**ASSIGNMENT**
From the first line to the last, repeat the data exactly but leave out the pictures.

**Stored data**
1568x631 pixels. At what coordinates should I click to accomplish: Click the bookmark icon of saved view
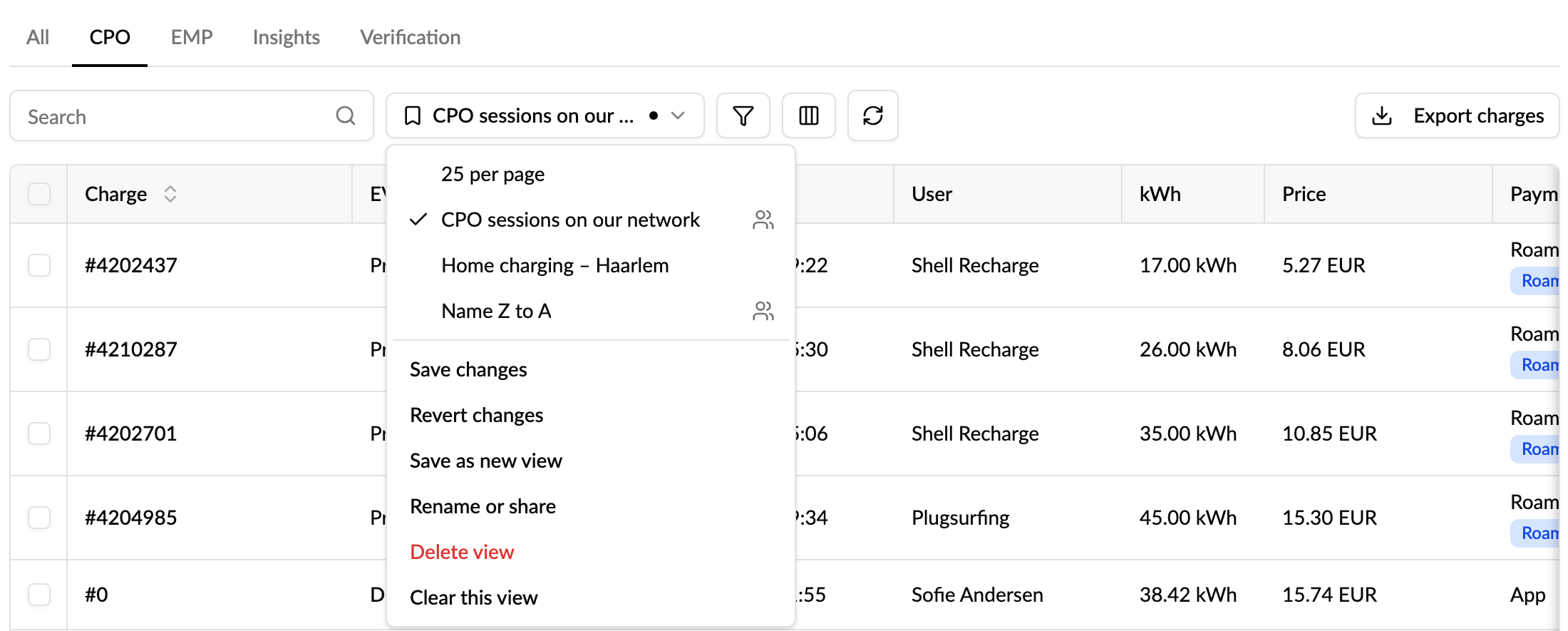tap(412, 116)
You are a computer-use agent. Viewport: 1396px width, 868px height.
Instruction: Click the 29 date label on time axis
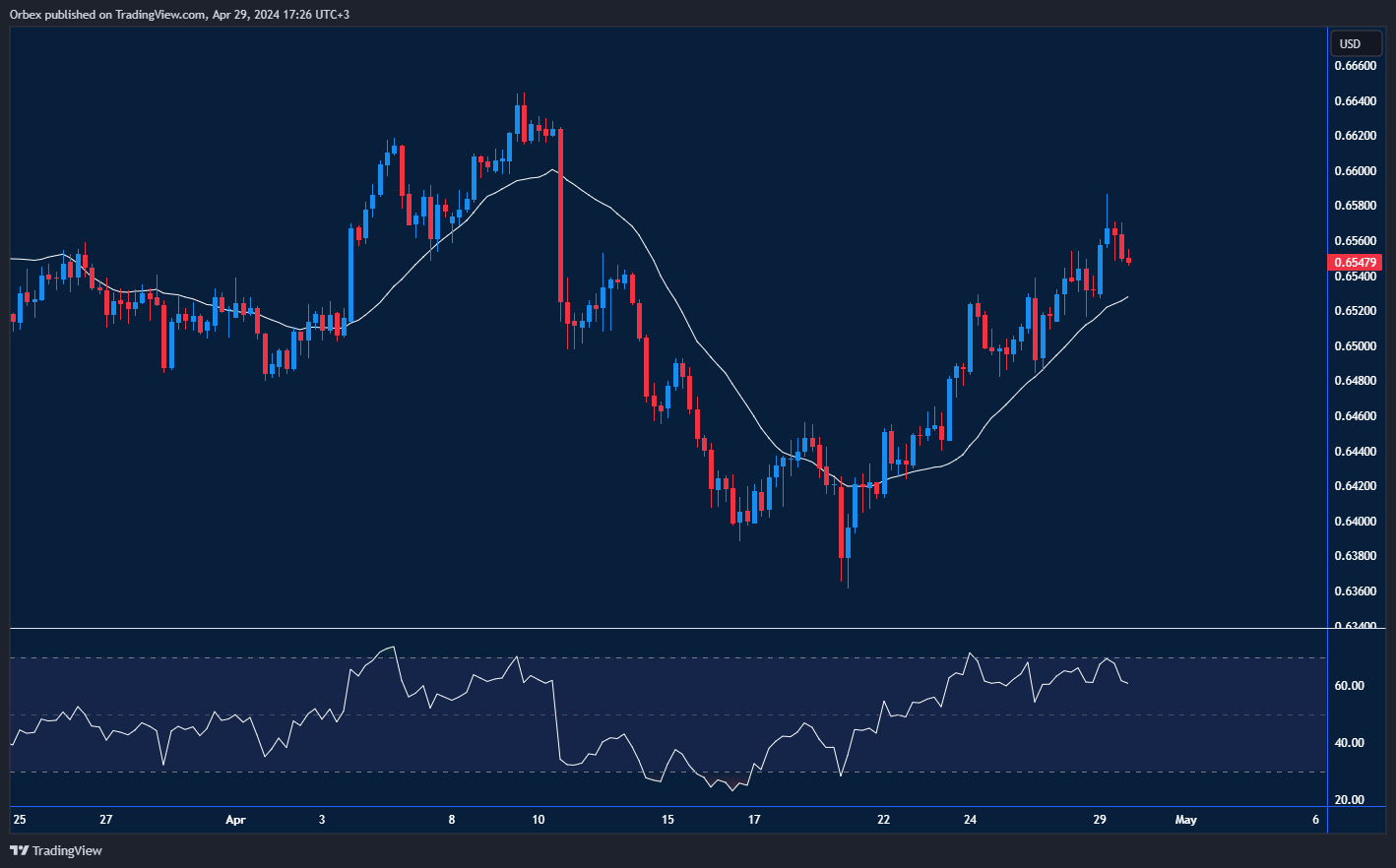click(1100, 820)
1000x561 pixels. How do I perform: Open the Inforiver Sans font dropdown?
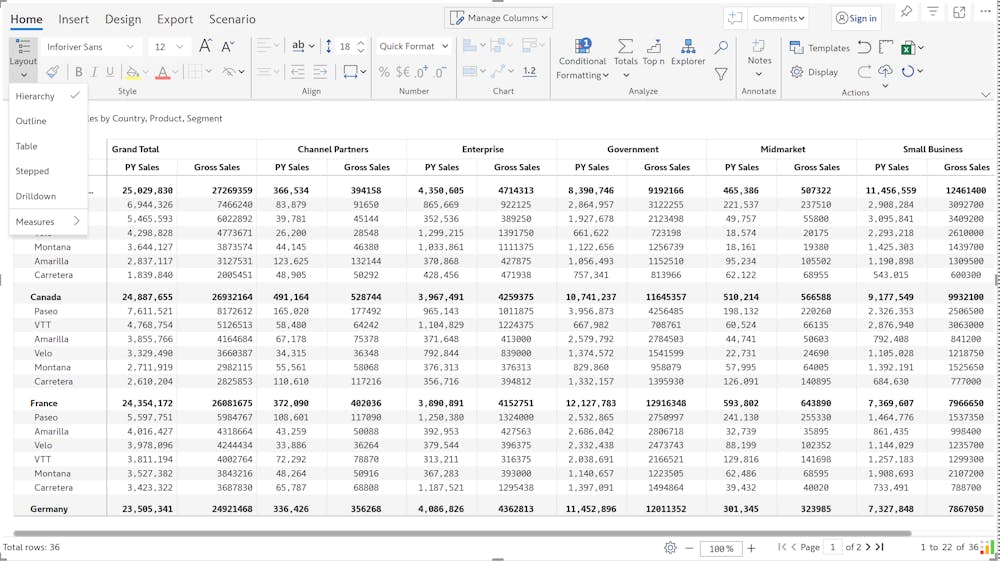(90, 47)
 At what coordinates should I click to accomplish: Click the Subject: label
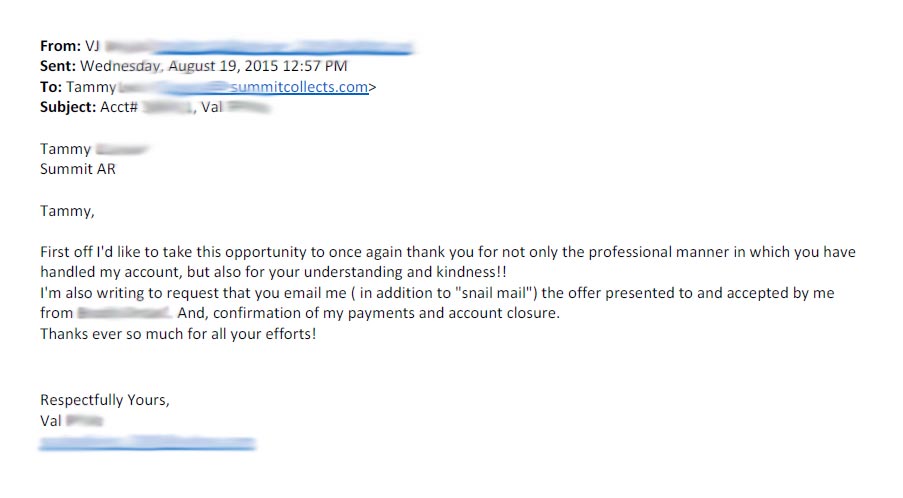coord(68,107)
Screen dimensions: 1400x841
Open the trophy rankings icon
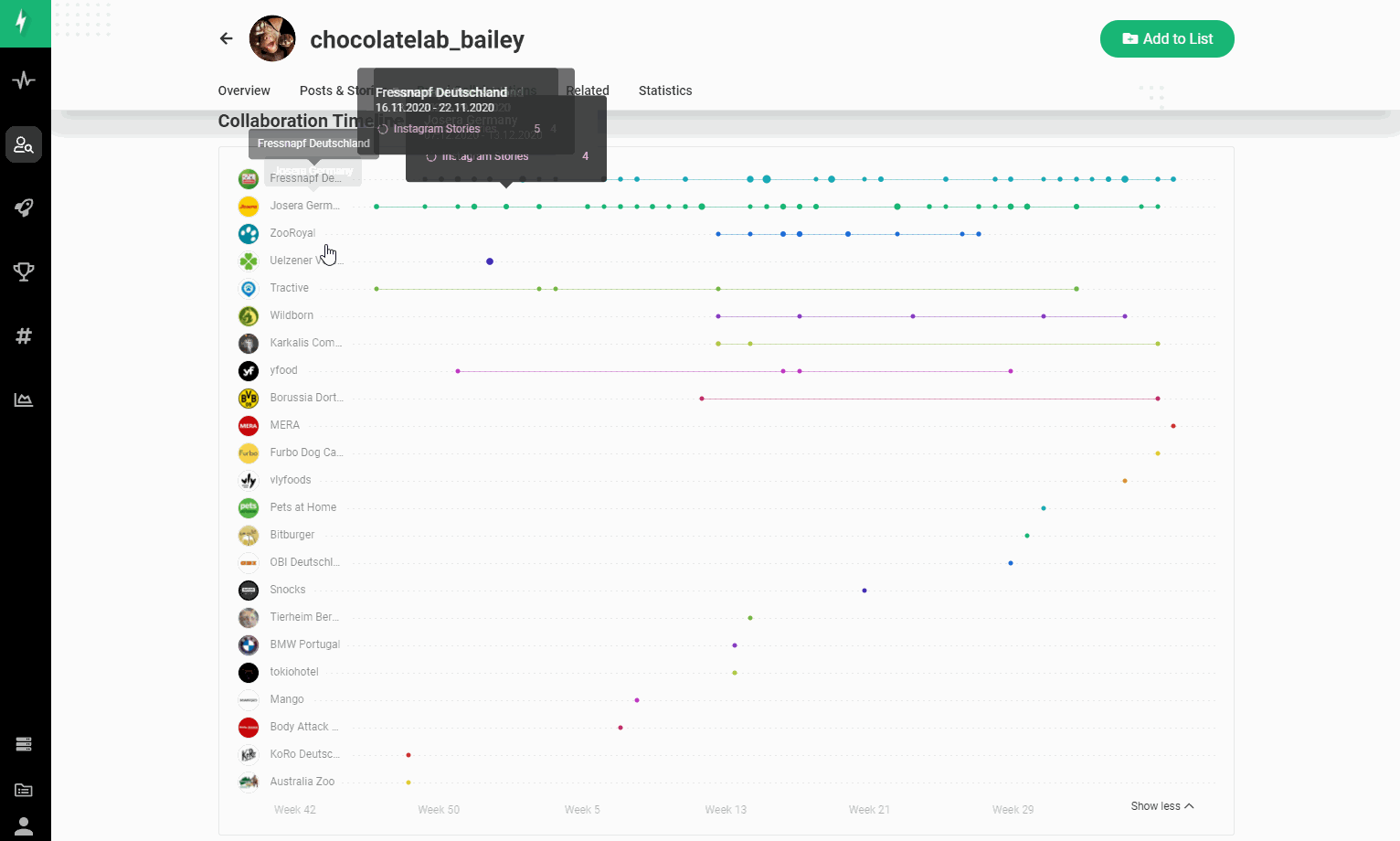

**SOLUTION TO THE PROBLEM**
1568x631 pixels. At what coordinates should I click to accomplish: Click the bookmark icon of saved view
tap(412, 116)
You are a computer-use agent. Viewport: 1396px width, 868px height.
Instruction: Click the 29 date label on time axis
click(1100, 820)
1000x561 pixels. How do I perform: Open the Inforiver Sans font dropdown?
(90, 47)
 At what coordinates should I click to accomplish: Click the Subject: label
coord(68,107)
Screen dimensions: 1400x841
Open the trophy rankings icon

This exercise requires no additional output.